Roger Bacon (1214-1294), également de l'ordre de Saint-François, est, au contraire, un esprit si hardi et original,  en plein XIIIe siècle, pour substituer l'étude directe de la nature aux arguties de l'école, pour détourner l'attention de ses contemporains de la métaphysique sur les mathématiques, la mécanique, l'astronomie, la physique, la chimie, la linguistique, en un mot, sur les sciences positives. On a pu dire qu'il devina lessciences physiques deux siècles avant leur naissance. Observateur de la nature dans un siècle de subtiles controverses, c'était un érudit véritable non moins que vrai savant, qui joignait à l'étude de la nature celle des langues.

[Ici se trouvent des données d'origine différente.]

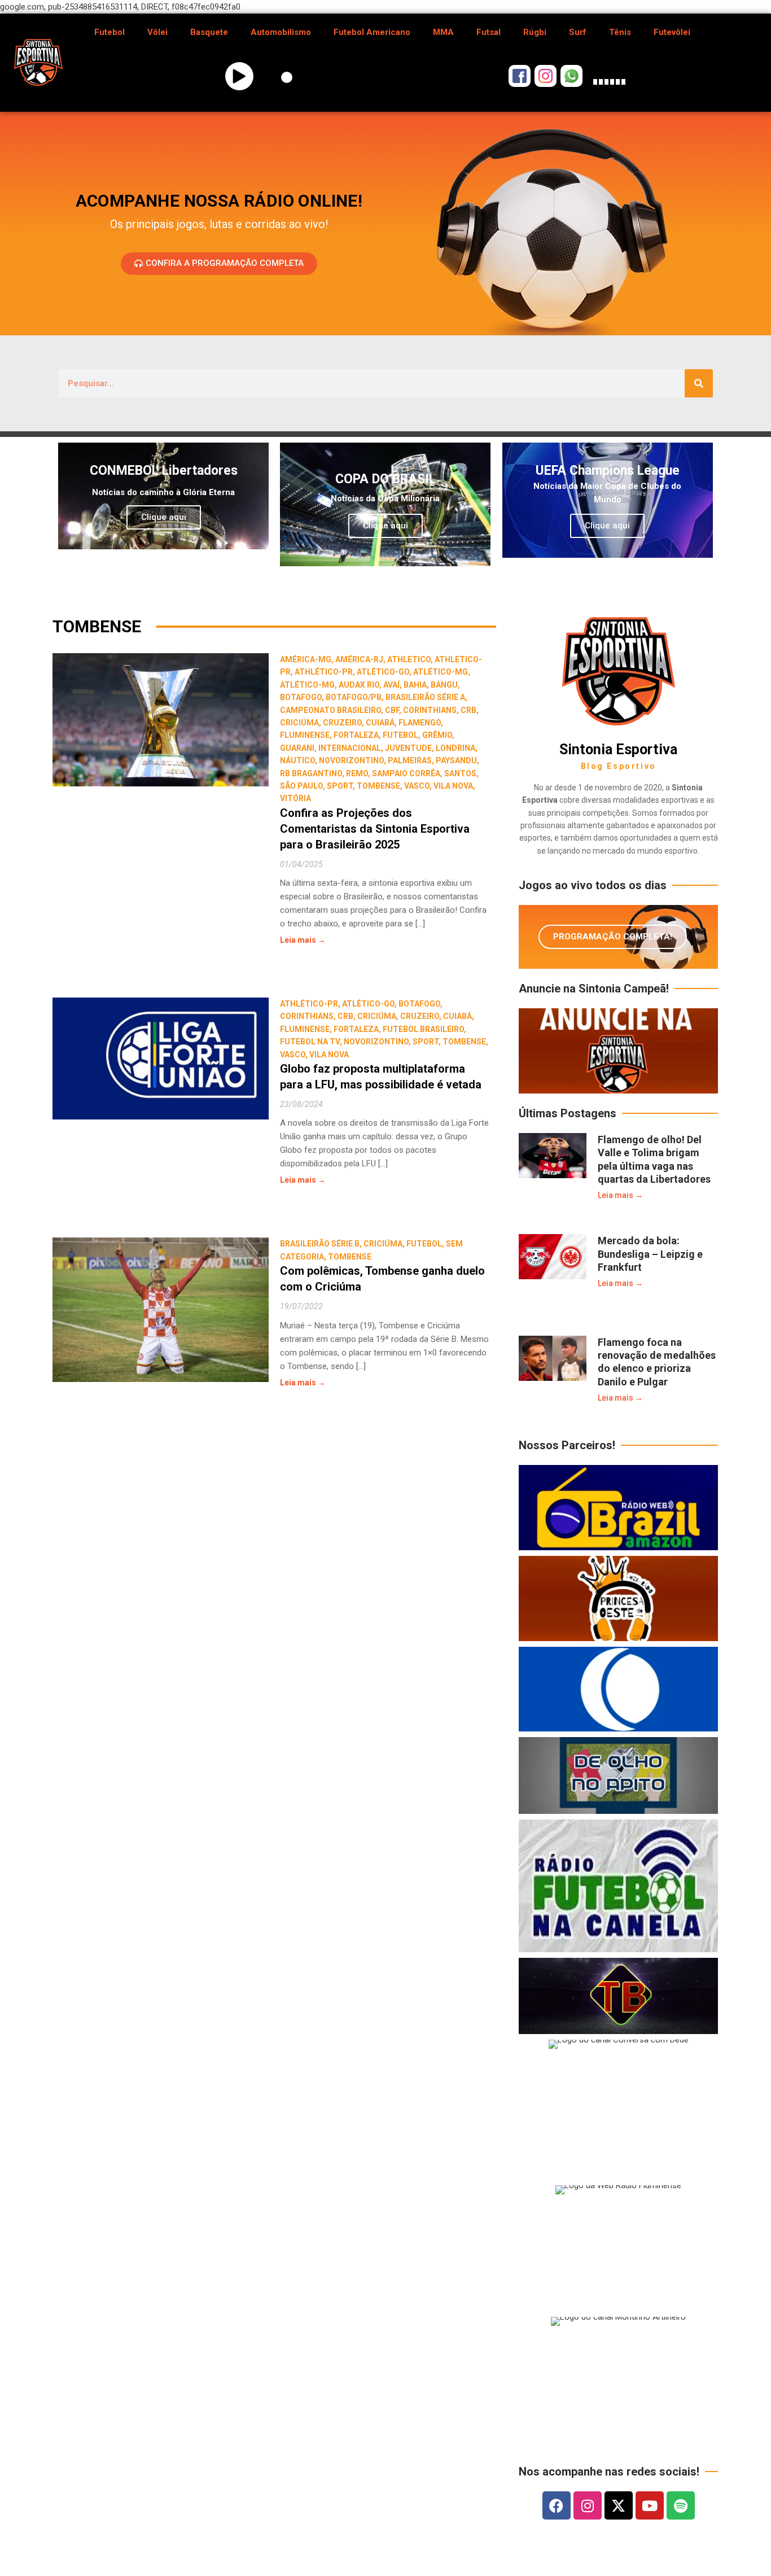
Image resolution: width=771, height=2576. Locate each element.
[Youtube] (650, 2505)
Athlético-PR (324, 671)
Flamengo (419, 722)
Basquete (209, 32)
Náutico (297, 760)
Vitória (295, 798)
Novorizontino (351, 760)
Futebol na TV (310, 1041)
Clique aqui (163, 517)
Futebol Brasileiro (423, 1029)
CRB (468, 710)
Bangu (444, 684)
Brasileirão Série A (425, 697)
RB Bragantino (311, 773)
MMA (443, 32)
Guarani (297, 748)
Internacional (349, 748)
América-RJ (359, 659)
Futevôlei (672, 32)
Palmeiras (410, 760)
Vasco (417, 785)
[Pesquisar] (699, 383)
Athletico (409, 659)
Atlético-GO (383, 671)
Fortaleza (356, 735)
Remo (357, 773)
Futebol (109, 32)
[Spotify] (681, 2505)
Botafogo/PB (354, 697)
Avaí (391, 684)
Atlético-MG (440, 671)
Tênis (620, 32)
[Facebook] (556, 2505)
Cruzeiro (342, 722)
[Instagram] (587, 2505)
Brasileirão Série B (320, 1243)
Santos (460, 773)
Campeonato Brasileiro (330, 710)
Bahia (415, 684)
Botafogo (301, 697)
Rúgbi (534, 32)
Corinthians (430, 710)
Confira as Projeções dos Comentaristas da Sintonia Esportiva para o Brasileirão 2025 (375, 828)
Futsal (488, 32)
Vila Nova (453, 785)
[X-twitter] (618, 2505)
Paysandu (456, 760)
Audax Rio (359, 684)
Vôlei (157, 32)
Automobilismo (281, 32)
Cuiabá (380, 722)
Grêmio (437, 735)
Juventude (408, 748)
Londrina (455, 748)
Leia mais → (303, 939)
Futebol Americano (372, 32)
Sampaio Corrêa (406, 773)
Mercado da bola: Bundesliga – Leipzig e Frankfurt (650, 1254)
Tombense (378, 785)
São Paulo (301, 785)
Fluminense (305, 735)
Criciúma (299, 722)
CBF (392, 710)
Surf (577, 32)
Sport (340, 785)
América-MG (305, 659)
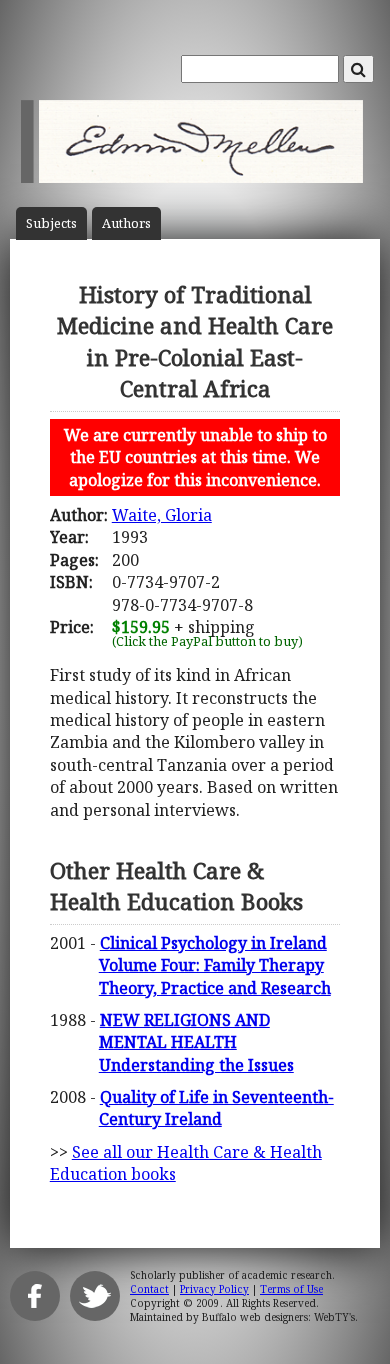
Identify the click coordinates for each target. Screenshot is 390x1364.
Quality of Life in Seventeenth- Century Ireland (216, 1108)
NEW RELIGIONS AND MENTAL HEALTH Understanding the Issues (196, 1042)
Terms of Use (291, 1289)
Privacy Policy (214, 1289)
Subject (51, 223)
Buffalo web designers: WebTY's (278, 1317)
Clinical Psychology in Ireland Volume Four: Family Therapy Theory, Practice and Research (215, 965)
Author (126, 223)
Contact (149, 1289)
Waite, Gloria (162, 515)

On lui attribue plusieurs inventions, entre autres la découverte de la poudre à canon. Mais son génie fut arrêté dans ses recherches par les tracasseries et l'esprit jaloux de son ordre. 

Occam.
Guillaume d'Occam (mort en 1347) est célèbre dans la querelle du réalisme et du nominalisme. Il se signale par son l'attitude indépendante vis-à-vis de l'Eglise, son sentiment des droits de l'Etat dans l'ordre temporel : Defendas me gladio, ego te defendam calamo, écrivait-il à Louis de Bavière. Sa doctrine est contenue dans son Commentaire sur le Livre des sentences. Il  il opte pour le nominalisme, le système qui, au Moyen âge, représente la forme de pensée la plus innovante. Il lui donne une couleur nettement empiriste et senualiste. Pour Occam, iln'existe que des substances individuelles. L'universel ou l'idée générale n'a pas d'existence substantielle. Il combat aussi l'explication de la perception par l'intervention des espèces ou idées-images, qui ne sont que de vaines entités.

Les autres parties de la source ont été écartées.